**EXTRACTED DATA:**
Content starts

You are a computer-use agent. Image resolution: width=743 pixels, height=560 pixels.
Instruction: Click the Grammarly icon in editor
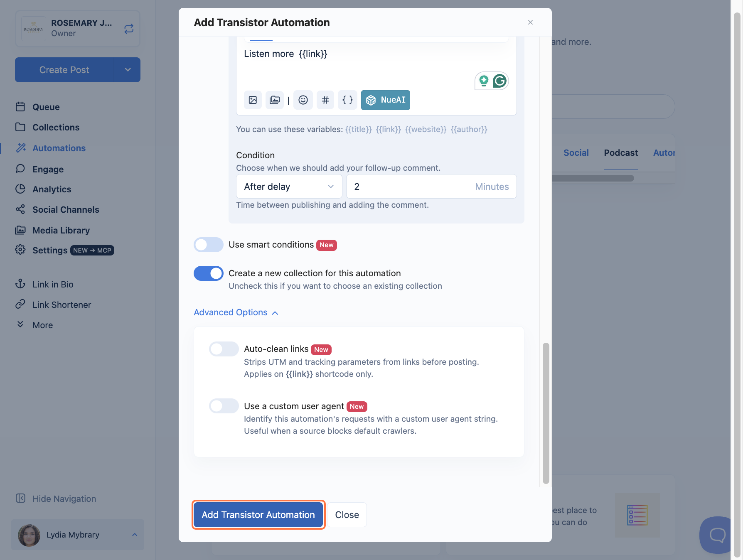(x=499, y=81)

Content ends
Content starts

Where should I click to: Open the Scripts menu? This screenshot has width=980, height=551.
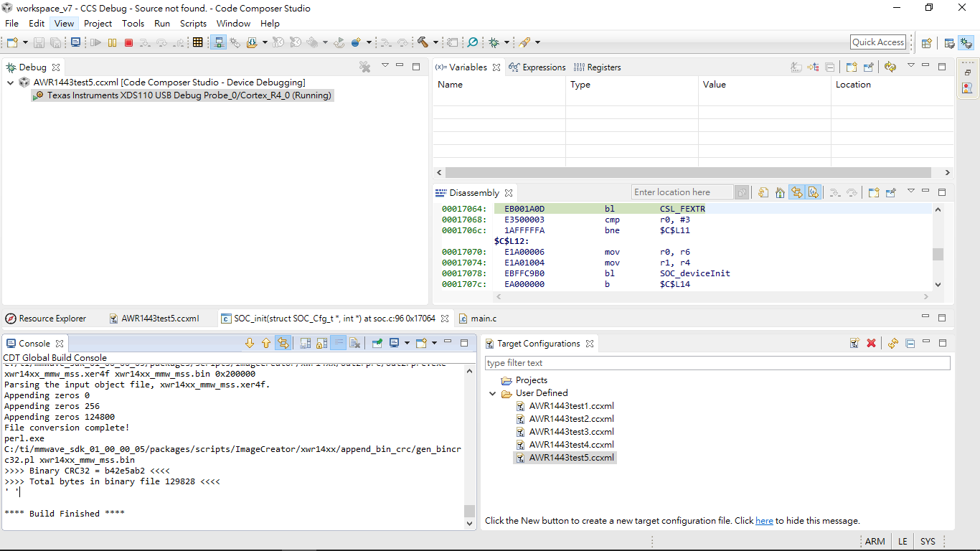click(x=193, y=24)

Content ends
Content starts

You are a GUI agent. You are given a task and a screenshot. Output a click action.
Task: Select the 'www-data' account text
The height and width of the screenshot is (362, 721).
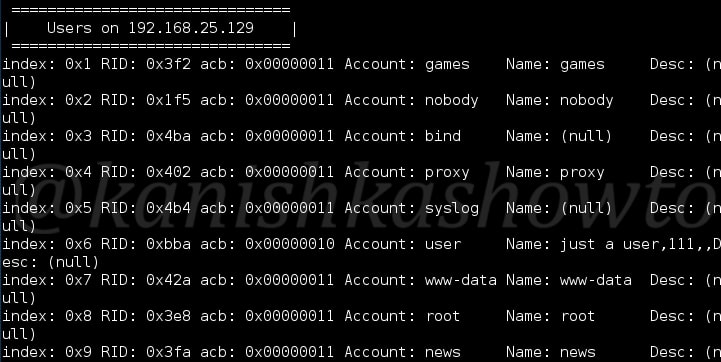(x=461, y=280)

Content ends

**TASK TO CARRY OUT:** List all lines from the entries that include the word "agent".

**FINISHED EXERCISE:**
You are a computer-use agent. Image resolution: width=743 pixels, height=560 pixels.
You are a GUI agent. You are given a task and a screenshot. Output a click action.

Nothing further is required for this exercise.